▶ [EXERCISE INSTRUCTIONS]: Reply with nothing but how many lines in the entries below include "agent".

Collected data:
=== Begin Enclosure ===

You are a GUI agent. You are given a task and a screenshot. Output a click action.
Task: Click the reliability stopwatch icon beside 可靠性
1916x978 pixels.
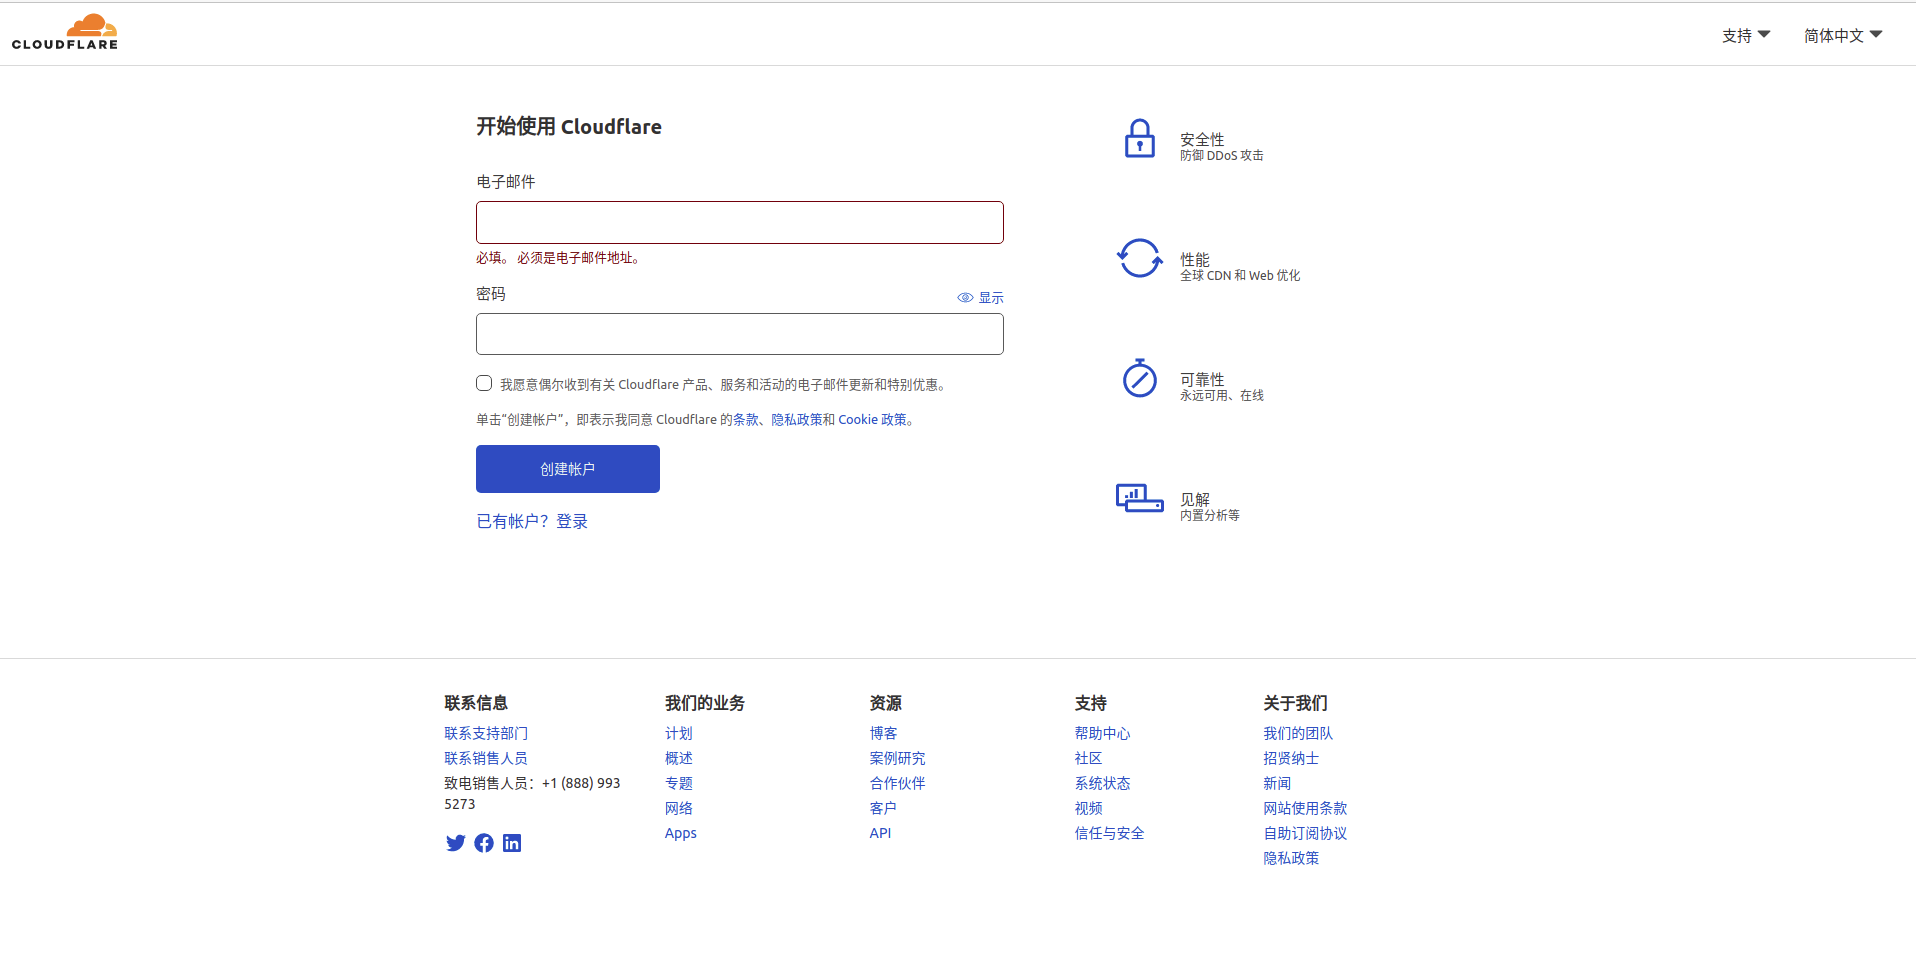point(1139,379)
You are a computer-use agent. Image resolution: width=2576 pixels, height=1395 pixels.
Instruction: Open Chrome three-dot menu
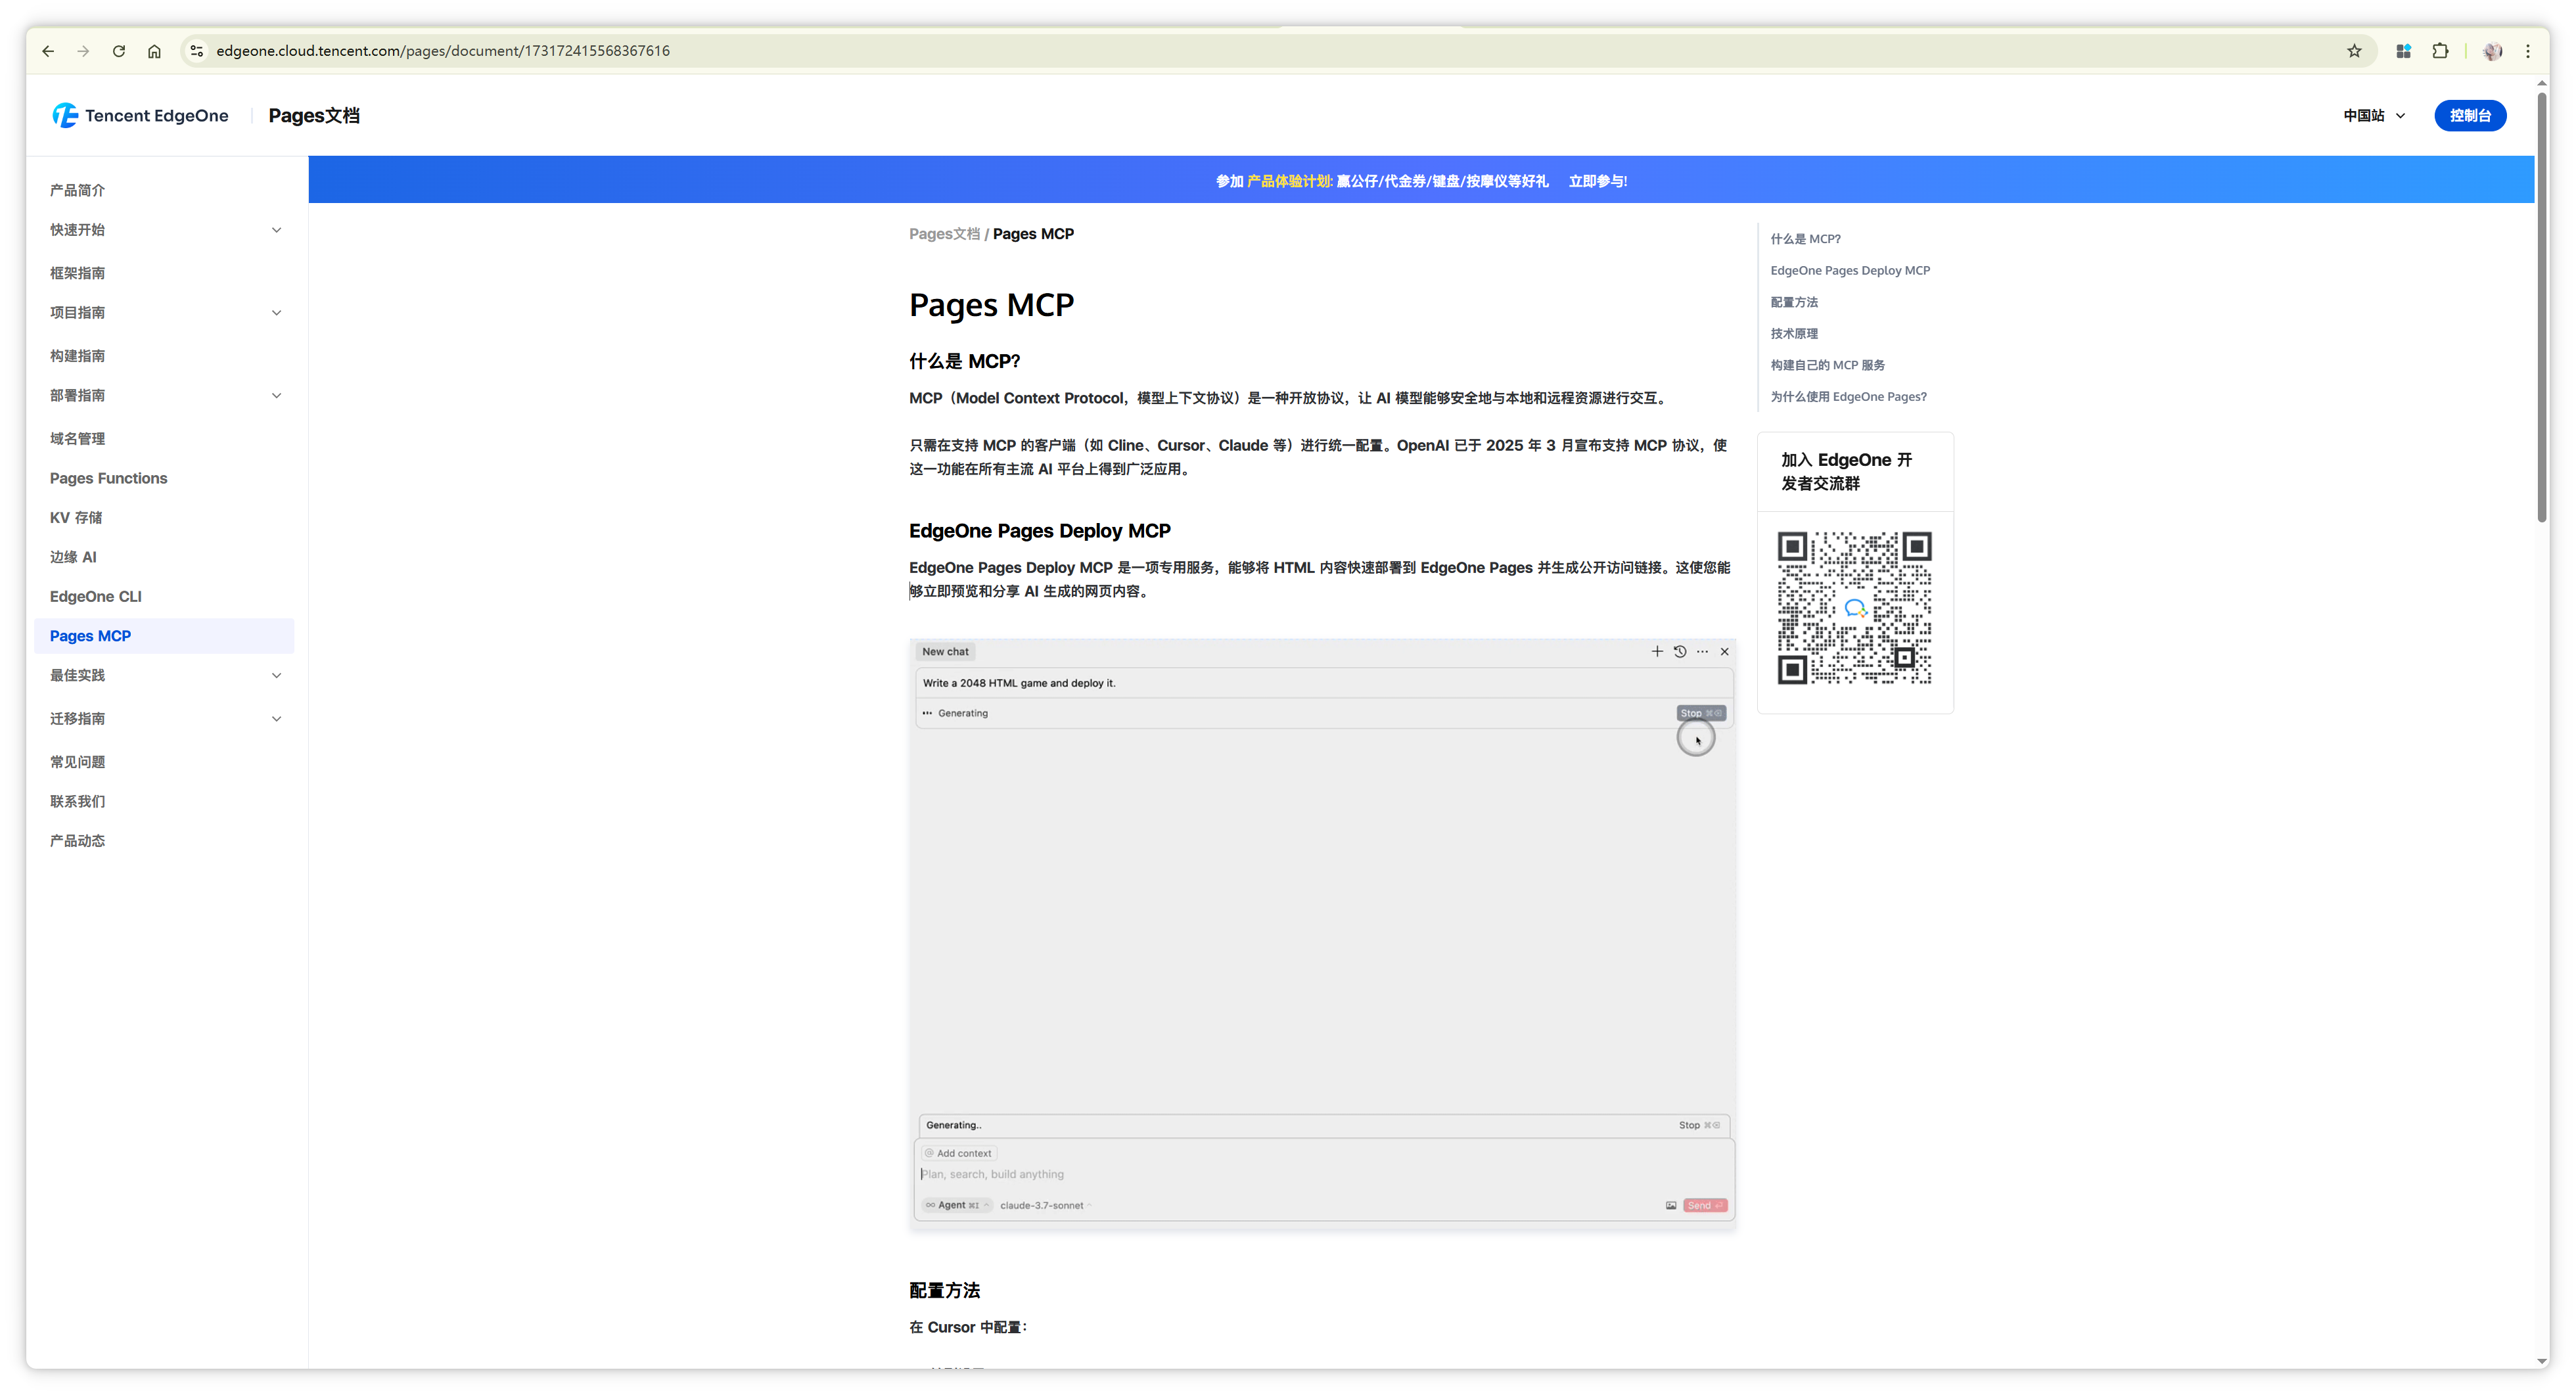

=== End Enclosure ===

▶ [RESULT BELOW]: 2